# Character Development



## michaelschaap (Apr 4, 2012)

I am trying to develop characters for my story.  I really thought it was going to be easier then this (HA!).... I did find this that I thought to share with you guys.

anneolwin.com/images/design/free stuff/Character Development Worksheet.pdf

It's pretty detailed.  I am still at a loss to what exact build makes a very masculine man or a feminine woman.... dimension wise I mean....  I find that I am looking through books to see how people are described.... doing everything but going up to a woman to ask how tall she is (RMAO).  Does anyone know any website that lists different characteristics of people?

Michael Schaap


----------



## michaelschaap (Apr 4, 2012)

When I say characteristics what I mean is .... like weight, height, physical dimensions.... for example.... is 250 pounds right for a man who is very muscular and 6 foot 5?


----------



## Kyle R (Apr 4, 2012)

That's a pretty detailed worksheet. It would definately help you get to know your character. For me that goes a little farther than I wish to pursue, but everyone is different in how much or how little they want to plan.

RECORDED DATA -
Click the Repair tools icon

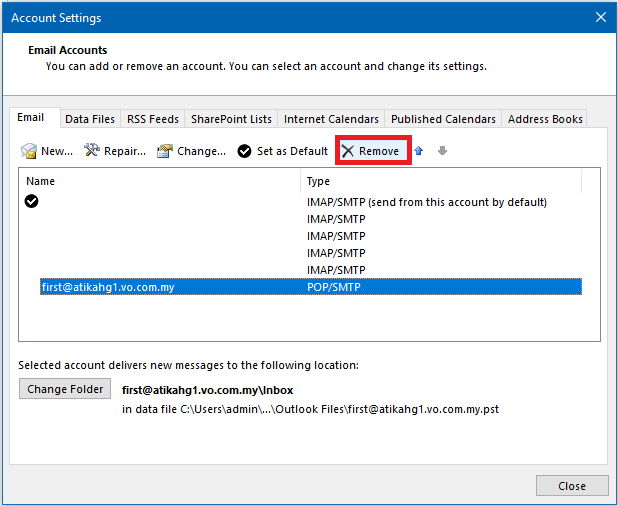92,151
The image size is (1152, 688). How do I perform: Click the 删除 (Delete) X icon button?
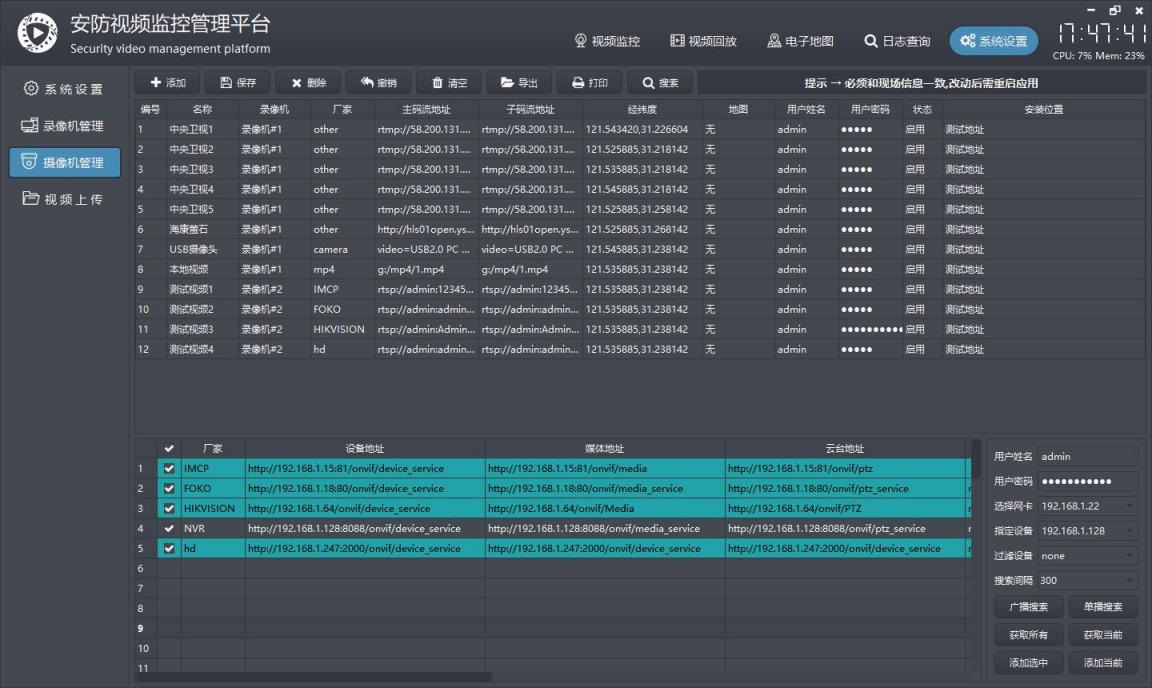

SET OF TASKS -
1. Please revise the character development thread, beginning at the words "When I say characteristics" and stopping after "and 6 foot 5?", with "muscular" changed to "lean".
2. Pick up the character development thread after its last post and write what comes next.
The data has no connection to the character development thread.

FINAL ANSWERS -
1.
When I say characteristics what I mean is .... like weight, height, physical dimensions.... for example.... is 250 pounds right for a man who is very lean and 6 foot 5?

2.
What I work with is some general points:
*
Name:

Age:

Gender:

Unique Characteristic: A skill, hobby, or ability that makes this character different from others

Strongest Personality Trait: 

Secondary Personality Trait:

Demon of the Past: Some past incident that affects the character

Inner Conflict: What mental processes get in the character's way that he or she must overcome

Outer Conflict: What happens outside the character that he or she must overcome

Most Important People in Character's Life:

*
As an example, I'll use Katniss from the Hunger Games:


*Name: Katniss Everdeen

Age: Sixteen

Gender: Female

Unique Characteristic: Skiller Archer and Hunter

Strongest Personality Trait: Determination

Secondary Personality Trait: Compassion

Demon of the Past: Death of her father

Inner Conflict: Distrust, Suspicion

Outer Conflict: Protecting Prim, Surviving the Hunger Games

Most Important People in Character's Life: Prim, Gale, her Mother*


----------



## Kyle R (Apr 4, 2012)

michaelschaap said:


> When I say characteristics what I mean is .... like weight, height, physical dimensions.... for example.... is 250 pounds right for a man who is very muscular and 6 foot 5?



Maybe this would help (body mass index calculator): Calculate Your BMI - Standard BMI Calculator


----------



## michaelschaap (Apr 4, 2012)

KyleColorado said:


> Maybe this would help (body mass index calculator): Calculate Your BMI - Standard BMI Calculator



Boy do I need to loose weight.... HA!  Yeah that was very helpful!


----------



## Gamer_2k4 (Apr 4, 2012)

KyleColorado said:


> Maybe this would help (body mass index calculator): Calculate Your BMI - Standard BMI Calculator



It won't; those are horribly inaccurate, because they don't take into account muscle mass.  The only way you can get a truly accurate reading is with skinfold measurements.

For example, I'm 6'2", and I weigh 240 pounds.  According to that site, I have a BMI of 30.8; in other words, I'm obese.  This is what I look like:







I would honestly think that an "extremely muscular" person at 6'5" could easily weigh close to 300 pounds.  Brock Lesnar, a WWE and UFC icon, probably weighed 295 at his peak, and he was only 6'3".  Shaq is 7'1" and 325 pounds.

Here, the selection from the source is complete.